Be it resolved: The Munk Debates should include women Add to ...

Since they began in 2008, the Munk Debates have served as a forum for great thinkers to discuss big ideas. The debates offer the audience a chance to gain a deeper understanding of an issue by bringing together leading experts willing to engage with their opposition. The quality of debate that results is a welcome reprieve from the shouting matches and cheap rhetorical gimmicks that these days pass for “debate” in Parliament.

There’s just one problem: Where are all the women?

There have been 11 Munk Debates featuring a total of 42 debaters. Only four of those debaters were women: Elizabeth May, Dambisa Moyo, Mia Farrow, and Samantha Power.
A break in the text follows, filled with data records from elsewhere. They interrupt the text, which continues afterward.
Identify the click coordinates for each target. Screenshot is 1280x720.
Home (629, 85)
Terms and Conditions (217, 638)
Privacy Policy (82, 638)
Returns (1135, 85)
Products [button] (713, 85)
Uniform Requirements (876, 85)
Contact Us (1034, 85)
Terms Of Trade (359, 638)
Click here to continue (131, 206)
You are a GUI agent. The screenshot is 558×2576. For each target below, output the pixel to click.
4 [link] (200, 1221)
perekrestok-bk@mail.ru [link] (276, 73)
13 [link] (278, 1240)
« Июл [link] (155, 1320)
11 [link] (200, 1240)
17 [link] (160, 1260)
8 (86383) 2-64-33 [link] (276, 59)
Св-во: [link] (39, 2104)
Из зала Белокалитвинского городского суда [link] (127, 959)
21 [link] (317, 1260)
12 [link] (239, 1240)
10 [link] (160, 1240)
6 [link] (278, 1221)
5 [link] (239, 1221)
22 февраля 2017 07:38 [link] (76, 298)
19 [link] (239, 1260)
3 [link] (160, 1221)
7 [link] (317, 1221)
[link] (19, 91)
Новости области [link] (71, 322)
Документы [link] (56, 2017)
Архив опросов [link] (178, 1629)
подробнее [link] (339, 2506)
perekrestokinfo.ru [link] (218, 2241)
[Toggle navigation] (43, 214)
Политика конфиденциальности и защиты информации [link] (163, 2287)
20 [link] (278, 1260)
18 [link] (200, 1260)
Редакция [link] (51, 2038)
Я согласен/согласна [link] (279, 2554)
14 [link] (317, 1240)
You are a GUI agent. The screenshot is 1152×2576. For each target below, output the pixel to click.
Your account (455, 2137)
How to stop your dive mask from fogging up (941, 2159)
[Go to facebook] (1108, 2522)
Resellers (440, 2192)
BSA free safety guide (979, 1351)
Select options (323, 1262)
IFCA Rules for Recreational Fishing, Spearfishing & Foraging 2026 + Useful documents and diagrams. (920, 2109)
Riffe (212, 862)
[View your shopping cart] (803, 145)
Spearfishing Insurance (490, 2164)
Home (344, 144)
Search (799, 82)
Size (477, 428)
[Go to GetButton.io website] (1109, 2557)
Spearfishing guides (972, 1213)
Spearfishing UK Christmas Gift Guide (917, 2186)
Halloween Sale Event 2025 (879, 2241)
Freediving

There has not been a single female participant since 2009, when Elizabeth May participated in a debate on climate change. Looking at the past four years’ worth of Munk Debates, one might conclude that there are no leading female thinkers at all.

Of course, there are many impressive women who would have enriched these sparring matches. For their 2011 debate on China, did the Munk organizers consider asking Madeleine Albright or Condeleeza Rice, both former U.S. Secretaries of State? When the Munk Debates tackled Iran, why not invite Nobel Peace Prize winner and international lawyer, Shirin Ebadi? The Honourable Anne McLellan, former federal Minister of Health, would have been a wonderful addition to the 2010 debate on health care. The next Munk Debate – on economic inequality – is once again a contest between four men. That debate could have featured Elizabeth Warren, the fiery American senator who has made income inequality a central theme of her political career, or Christina Romer, former Chair of Barack Obama’s Council of Economic Advisers. Unfortunately, they will not be there.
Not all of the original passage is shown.